CLEVELAND - To outsiders, the Polish Constitution Day parade wending its way down Cleveland’s East 65th Street did not seem anything special. Though it was spirited and the participants undeniably put a lot of work into the 130 units, it couldn’t match the city’s much larger St. Patrick’s Day parade, whose 245 units drew half a million people downtown just a month earlier. Nor could it rival the nation’s most famous Constitution Day event, the Chicago parade that would attract 250,000 to Grant Park six days later.

But to Anthony Brancatelli and the other residents of Slavic Village and its Warszawa Historic District, folks who have had to fight so hard in recent years to save their neighborhood, this parade was about as special as it gets. Almost no neighborhood in the country has been hit harder over the last decade than Slavic Village. In 2007, it drew international attention when it suffered more home foreclosures than any other place in the country. Abandoned houses suddenly blighted every street. Crime soared as gangs got emboldened. Churches were shuttered. And, yes, even the Constitution Day parade that had been so much a part of the community for so many decades was taken away from them, moved in 2010 by a skittish Ohio Polish American Congress intent on fleeing to a suburb they viewed as safer.

 

It was a low point in an already bleak time for one of Cleveland’s oldest and proudest neighborhoods, one built a century ago by the Poles, Bohemians, and Slovenians who came to work in the city’s gritty factories and steel mills and now lived in a multiracial mix of ethnicities.

But, in what has become a symbol of a feisty community’s refusal to die, Slavic Village fought back and staged its own parade despite what was going on in the suburbs. “We didn’t miss a beat,” boasted lawyer and parade chairman Teddy Sliwinski, recalling an emergency meeting of Polish veteran and fraternal groups after the announcement of the move. “We got it back, back to where it belongs,” said Polish-born Eugenia Stolarczyk, whose Polish-language radio show has her known here as “the golden voice of Polonia,” and who was the grand marshal of this year’s parade. In that role, she got a warm reception from the crowds lining Fleet Street and East 65th.

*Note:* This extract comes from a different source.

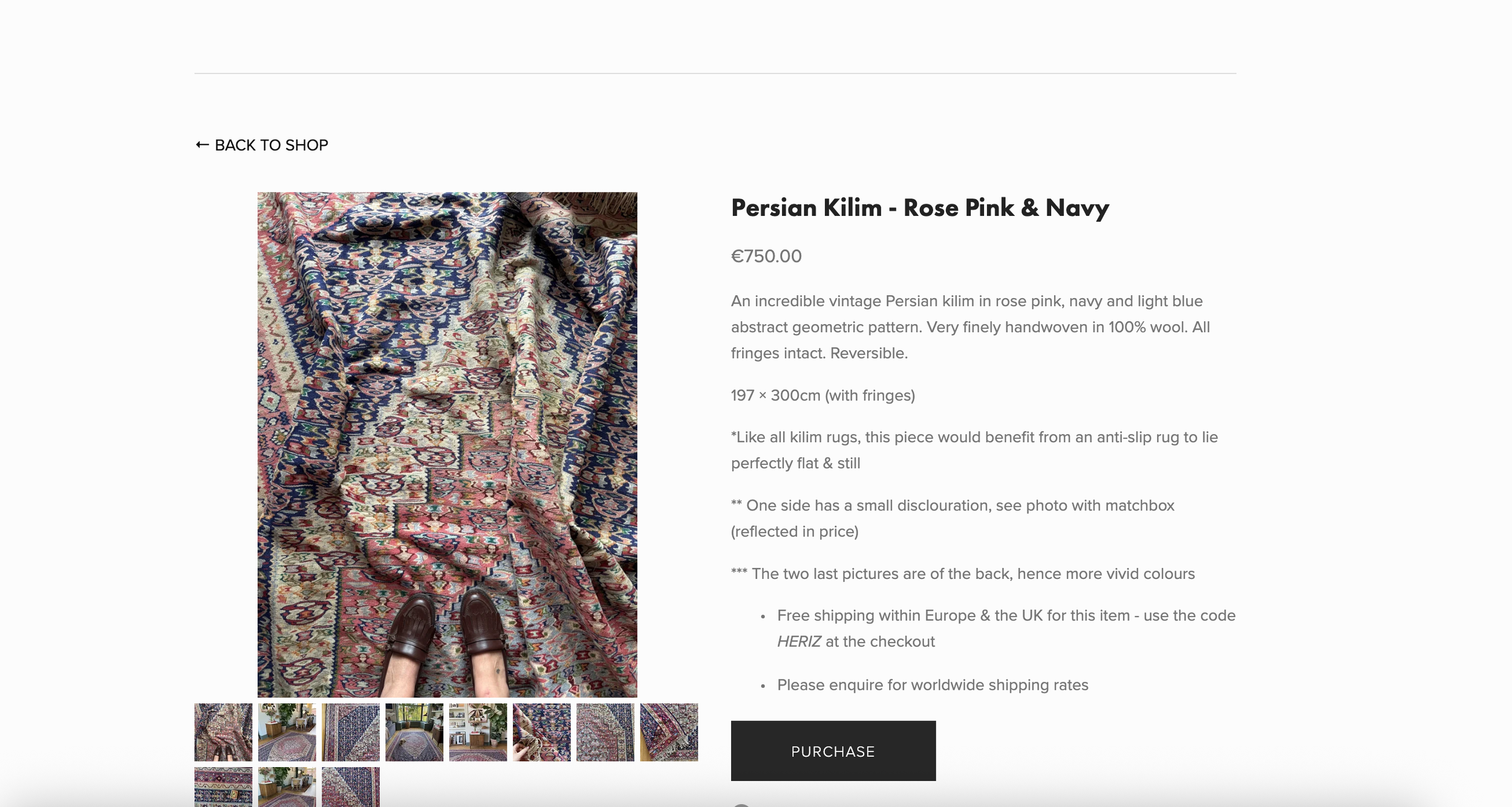View the top-row thumbnail showing the dining table room
This screenshot has height=807, width=1512.
[x=287, y=732]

But not as warm as the applause that greeted another marcher—Brancatelli, the Cleveland city councilman who has long been the most vocal champion of the neighborhood and an architect of its comeback, one that carries important messages for other neighborhoods across the country that are struggling with either urban blight or the foreclosure crisis that continues to rage.

 

That a politician would get the loudest cheers—louder than for the men of the World Apostolate of Fatima who carried the statue of the Virgin Mary, louder than for Don Wright who bills himself as “Ohio’s No. 1Elvis impersonator,” louder even than for the extraordinarily cute little girls in native garb from the Konopnicka Polish School—may seem odd in an era of disdain, disappointment, and deep distrust of politicians and government. But the story of the still-nascent recovery of Slavic Village is a story of a citizenry absorbing a body blow and politicians and government responding effectively and working to get ahead of the crisis.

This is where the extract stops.